I mean, I dropped 4k, with deals from cyber monday, on this rig so I could finally record what and how I want to. I knew this rig was good enough to record the game, it was just weird because my last rig had no issues with colors in the recording.


----------



## fatmatrow (Dec 28, 2020)

New rigs come with new kinks. I'm running a 3700x with a 3060 TI, I'm gonna use my old 1700x and 1070 and turn it into a dedicated encoding rig so I can not have to worry about proper resource allocation. Single PC Streaming comes with a host of potential issues, even game to game, that I am tired of dealing with. I long for my console/capture card days where it would just always work for thousands of hours of streaming.


----------



## Shadowrider (Dec 28, 2020)

fatmatrow said:


> New rigs come with new kinks. I'm running a 3700x with a 3060 TI, I'm gonna use my old 1700x and 1070 and turn it into a dedicated encoding rig so I can not have to worry about proper resource allocation. Single PC Streaming comes with a host of potential issues, even game to game, that I am tired of dealing with. I long for my console/capture card days where it would just always work for thousands of hours of streaming.
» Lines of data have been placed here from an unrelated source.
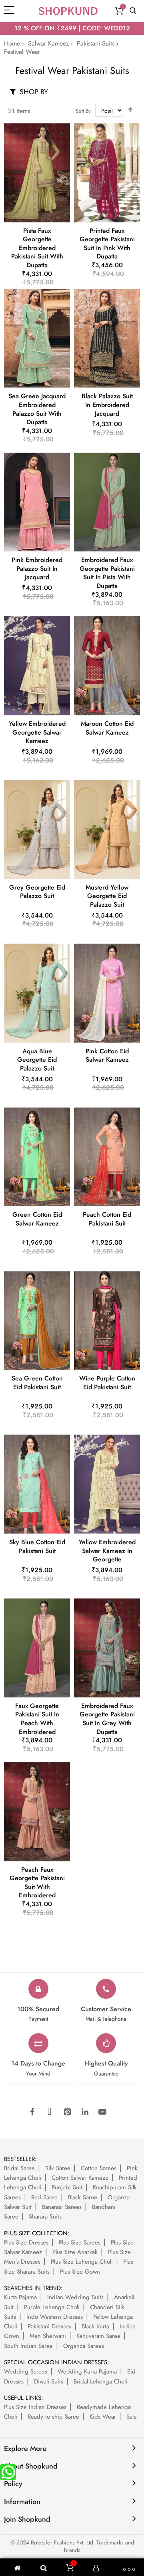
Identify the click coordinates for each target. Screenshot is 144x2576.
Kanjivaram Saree (98, 2336)
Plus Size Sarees (79, 2242)
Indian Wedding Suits (75, 2297)
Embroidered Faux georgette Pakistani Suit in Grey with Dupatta (107, 1718)
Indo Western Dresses (54, 2316)
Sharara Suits (45, 2216)
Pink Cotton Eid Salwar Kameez (107, 1056)
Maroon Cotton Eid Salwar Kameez (107, 728)
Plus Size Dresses (26, 2242)
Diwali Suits (48, 2381)
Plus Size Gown (80, 2271)
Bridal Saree (19, 2168)
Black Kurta (95, 2326)
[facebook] (32, 2112)
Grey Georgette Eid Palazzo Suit (37, 892)
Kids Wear (103, 2416)
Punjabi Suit (67, 2187)
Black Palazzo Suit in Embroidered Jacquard (107, 404)
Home (12, 43)
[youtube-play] (102, 2112)
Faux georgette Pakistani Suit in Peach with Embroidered (37, 1718)
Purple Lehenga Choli (52, 2307)
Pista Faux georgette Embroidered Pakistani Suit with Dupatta (37, 248)
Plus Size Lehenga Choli (82, 2261)
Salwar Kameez (48, 43)
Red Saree (44, 2197)
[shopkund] (68, 11)
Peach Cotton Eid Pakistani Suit (107, 1219)
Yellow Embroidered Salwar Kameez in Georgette (107, 1550)
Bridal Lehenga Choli (100, 2381)
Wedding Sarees (25, 2371)
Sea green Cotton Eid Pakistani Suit (37, 1383)
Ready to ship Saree (53, 2416)
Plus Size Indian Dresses (35, 2407)
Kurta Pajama (20, 2297)
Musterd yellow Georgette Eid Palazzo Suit (107, 896)
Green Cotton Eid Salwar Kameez (37, 1219)
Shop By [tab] (34, 92)
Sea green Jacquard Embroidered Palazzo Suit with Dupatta (37, 409)
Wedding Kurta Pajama (87, 2371)
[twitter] (50, 2112)
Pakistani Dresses (49, 2326)
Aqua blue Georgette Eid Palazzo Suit (37, 1060)
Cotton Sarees (98, 2168)
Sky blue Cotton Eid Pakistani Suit (37, 1546)
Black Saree (82, 2197)
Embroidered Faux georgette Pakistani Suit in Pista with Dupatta (107, 572)
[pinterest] (67, 2112)
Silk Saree (57, 2168)
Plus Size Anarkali (75, 2252)
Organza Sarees (83, 2346)
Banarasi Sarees (62, 2207)
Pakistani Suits (95, 43)
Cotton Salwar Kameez (80, 2177)
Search (133, 11)
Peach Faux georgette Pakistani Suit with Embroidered (37, 1882)
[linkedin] (85, 2112)
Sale (131, 2416)
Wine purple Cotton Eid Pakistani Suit (107, 1383)
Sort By (83, 111)
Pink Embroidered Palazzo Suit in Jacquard (37, 568)
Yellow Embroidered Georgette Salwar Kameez (37, 732)
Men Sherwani (48, 2336)
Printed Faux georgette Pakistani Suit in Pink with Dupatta (107, 243)
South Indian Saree (28, 2346)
Yeah, the i9 can handle everything I'm doing and not run over 40%, but the gpu is still being used heavily by the better graphics. Having a setup like that should help you a lot.


----------



## Shadowrider (Dec 28, 2020)

So, just in case anyone has any feedback on this interesting thing I discovered. Recording a game with just one monitor connected results in...OBS recording how the game looks on that monitor. Connecting 2 results in OBS being WAY too bright. Why? I still don't know. Another problem I started having after finally getting the colors fixed (as best I can considering how much they are changed) is the primary monitor or both monitors go black for a few seconds occasionally. They were both plugged into one surge protector for power, but now one is and one is plugged into a wall socket (I didn't know if it was too much power for the surge protector) and they are both connected to the 3080. GPU has the most recent update. It happens both in and out of games, but when the main monitor goes black, OBS continues to show the screen, like it should. It happens more when running a demanding game like Anthem (ooo yes I still play it) but it does happen when I am not playing anything. Could gpu load do this? I have spent hours searching, and I have no idea if its more likely to be cords, the gpu, or the monitors that were working fine the first day. The old monitor has worked fine for years, yet it does sometimes go black now. I have been unable to record or even enjoy having the new computer the first 4 days now due to all these issues.


----------



## Shadowrider (Dec 28, 2020)

I tried Anthem with just the main monitor connected. It went black. But I don't know where the problem is since this happens in and out of games, and sometimes to both or just one monitor.


----------



## fatmatrow (Dec 28, 2020)

Shadowrider said:


> So, just in case anyone has any feedback on this interesting thing I discovered. Recording a game with just one monitor connected results in...OBS recording how the game looks on that monitor. Connecting 2 results in OBS being WAY too bright. Why? I still don't know. Another problem I started having after finally getting the colors fixed (as best I can considering how much they are changed) is the primary monitor or both monitors go black for a few seconds occasionally. They were both plugged into one surge protector for power, but now one is and one is plugged into a wall socket (I didn't know if it was too much power for the surge protector) and they are both connected to the 3080. GPU has the most recent update. It happens both in and out of games, but when the main monitor goes black, OBS continues to show the screen, like it should. It happens more when running a demanding game like Anthem (ooo yes I still play it) but it does happen when I am not playing anything. Could gpu load do this? I have spent hours searching, and I have no idea if its more likely to be cords, the gpu, or the monitors that were working fine the first day. The old monitor has worked fine for years, yet it does sometimes go black now. I have been unable to record or even enjoy having the new computer the first 4 days now due to all these issues.


have you checked you nvidia control panel settings in regards to what controls colors?


----------



## Shadowrider (Dec 29, 2020)

fatmatrow said:


> have you checked you nvidia control panel settings in regards to what controls colors?



I have it set to video player settings, not NVIDIA settings, but the colors are messed up either way as long as I have both monitors connected.


----------



## Shadowrider (Dec 29, 2020)

I'm creating a new post about OBS causing my monitors to go black. I tested the most demanding game I have and it was fine without OBS running.


----------